Later on, Mariana’s boyfriend, Rodrigo, shows up. I thought he was a lot bigger than he actually is because I didn’t see him walk up to the table. Don’t get me wrong, the dude is jacked, but he’s only about 5’6”. He seemed like such the mismatch for Mariana. But since he lives in “Barra” short for Barra da Tijuca (actually a small island off the coast), has a car and access to cash, I can see why she dates him – the opportunities to escape her situation of having to ride buses and taxis, etc., etc.
Danilo and Rachel both left at about 10:30 pm to get a good night’s rest before a typical Monday morning.
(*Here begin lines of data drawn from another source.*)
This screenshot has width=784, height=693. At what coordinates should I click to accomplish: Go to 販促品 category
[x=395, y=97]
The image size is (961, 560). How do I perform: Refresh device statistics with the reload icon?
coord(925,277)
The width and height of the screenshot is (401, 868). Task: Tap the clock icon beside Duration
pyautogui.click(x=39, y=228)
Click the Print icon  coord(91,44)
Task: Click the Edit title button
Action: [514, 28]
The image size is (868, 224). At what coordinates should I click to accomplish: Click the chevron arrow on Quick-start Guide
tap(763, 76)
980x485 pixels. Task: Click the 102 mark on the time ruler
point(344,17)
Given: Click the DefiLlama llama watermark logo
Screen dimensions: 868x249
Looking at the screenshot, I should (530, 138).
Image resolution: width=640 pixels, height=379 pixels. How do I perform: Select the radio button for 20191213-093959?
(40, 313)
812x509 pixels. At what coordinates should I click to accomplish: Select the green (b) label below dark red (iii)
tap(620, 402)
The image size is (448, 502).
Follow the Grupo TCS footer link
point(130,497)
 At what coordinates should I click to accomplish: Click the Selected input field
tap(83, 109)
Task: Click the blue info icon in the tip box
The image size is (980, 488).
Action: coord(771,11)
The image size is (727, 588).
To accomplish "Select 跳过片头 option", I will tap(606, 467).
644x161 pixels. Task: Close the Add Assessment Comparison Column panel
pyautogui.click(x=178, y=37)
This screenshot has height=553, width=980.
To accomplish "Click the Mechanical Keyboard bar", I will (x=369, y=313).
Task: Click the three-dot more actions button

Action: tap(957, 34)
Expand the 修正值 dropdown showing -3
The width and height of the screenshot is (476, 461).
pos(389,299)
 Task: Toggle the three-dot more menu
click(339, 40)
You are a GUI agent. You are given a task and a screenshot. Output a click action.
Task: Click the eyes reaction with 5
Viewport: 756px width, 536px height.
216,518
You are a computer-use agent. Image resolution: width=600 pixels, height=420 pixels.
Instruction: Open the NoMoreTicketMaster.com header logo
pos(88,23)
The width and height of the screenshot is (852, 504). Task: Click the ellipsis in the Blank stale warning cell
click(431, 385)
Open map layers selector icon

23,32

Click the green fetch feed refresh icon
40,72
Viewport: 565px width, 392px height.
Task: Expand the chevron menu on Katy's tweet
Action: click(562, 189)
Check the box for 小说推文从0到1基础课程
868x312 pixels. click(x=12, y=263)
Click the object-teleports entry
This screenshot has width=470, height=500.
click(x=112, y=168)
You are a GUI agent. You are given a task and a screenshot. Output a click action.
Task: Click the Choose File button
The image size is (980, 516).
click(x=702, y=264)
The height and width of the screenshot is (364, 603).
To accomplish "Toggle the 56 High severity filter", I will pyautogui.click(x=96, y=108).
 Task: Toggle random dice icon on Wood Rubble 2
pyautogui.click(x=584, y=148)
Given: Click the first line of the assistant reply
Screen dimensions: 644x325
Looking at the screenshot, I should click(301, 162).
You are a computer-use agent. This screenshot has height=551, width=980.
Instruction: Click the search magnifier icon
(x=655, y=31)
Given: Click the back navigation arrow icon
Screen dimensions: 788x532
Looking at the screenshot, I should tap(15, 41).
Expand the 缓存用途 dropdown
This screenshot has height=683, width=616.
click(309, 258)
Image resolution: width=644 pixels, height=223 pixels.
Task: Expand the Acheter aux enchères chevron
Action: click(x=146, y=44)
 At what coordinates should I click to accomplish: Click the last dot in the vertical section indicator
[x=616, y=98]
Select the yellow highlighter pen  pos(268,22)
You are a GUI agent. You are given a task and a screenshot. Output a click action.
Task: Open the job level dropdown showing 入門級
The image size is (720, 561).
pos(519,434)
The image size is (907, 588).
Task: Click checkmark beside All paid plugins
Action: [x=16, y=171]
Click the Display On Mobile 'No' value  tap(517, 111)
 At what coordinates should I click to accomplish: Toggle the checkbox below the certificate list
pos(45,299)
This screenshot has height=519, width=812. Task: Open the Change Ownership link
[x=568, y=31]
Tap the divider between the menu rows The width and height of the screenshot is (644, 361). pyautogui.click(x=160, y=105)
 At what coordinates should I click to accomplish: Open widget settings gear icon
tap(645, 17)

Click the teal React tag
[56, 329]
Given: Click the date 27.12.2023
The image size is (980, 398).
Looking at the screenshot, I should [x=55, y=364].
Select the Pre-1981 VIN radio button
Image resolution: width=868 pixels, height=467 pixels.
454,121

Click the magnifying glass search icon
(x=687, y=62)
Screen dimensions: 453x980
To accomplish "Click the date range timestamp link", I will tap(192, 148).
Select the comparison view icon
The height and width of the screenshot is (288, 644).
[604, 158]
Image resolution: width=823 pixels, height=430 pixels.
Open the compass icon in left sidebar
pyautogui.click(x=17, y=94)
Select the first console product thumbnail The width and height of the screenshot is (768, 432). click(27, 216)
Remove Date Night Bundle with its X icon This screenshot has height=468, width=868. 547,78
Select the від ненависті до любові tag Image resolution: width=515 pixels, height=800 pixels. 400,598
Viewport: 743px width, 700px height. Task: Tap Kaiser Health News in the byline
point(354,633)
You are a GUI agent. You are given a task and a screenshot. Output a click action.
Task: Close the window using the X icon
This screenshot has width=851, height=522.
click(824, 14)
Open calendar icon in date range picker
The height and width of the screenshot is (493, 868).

I stayed with Mariana and Rodrigo for about another 30 minutes. I was all set to take a taxi back to the apartment, but Rodrigo offered me a ride, which was a favor, since Barra is quite far from where I’m staying in Copacabana. It turns out he works for a clothing store in the Barra Shopping Mall. He’s obsessed with Diesel jeans, which cost R$800 (or $400 USD) in Brazil. Brazil is turning out to be more expensive than I thought…US Fiscal and Monetary policy is not keeping pace, hence the continual slide of the US dollar against other top market economies’ currencies.
9/10/07
Today, I decided not to enroll at the IBEU language school to take a Portuguese class. It will cost over $600 and I don’t want to waste money until I get my apartment set up. Just as I was getting ready to step out, Danilo called me and asked if I wanted to join him for lunch. I took the metro from the “Copacabana Arcoverde” station and took it to the “Carioca” stop. It only took about 30 minutes, which was a welcomed change from having done so much long-distance travel the past few days. Danilo’s office is very nice. He rents space from a four-partner law firm who had one partner leave thereby opening up space for him. He pays R$1,000 per month to rent an office, which accommodates himself and his understudy, Orivaldo. We ended up going to an area very close to where Hugo and Thiago used to work. Danilo called his friend Milton on the way and he joined us for lunch. Milton designed Danilo’s website:
www.ferreiramendes.com. It’s a nice, simple site. Danilo has asked me to translate the site from Portuguese to English for him, which I willingly will do for free. I really enjoy the relationship I have with Danilo. I think we understand each other on many levels.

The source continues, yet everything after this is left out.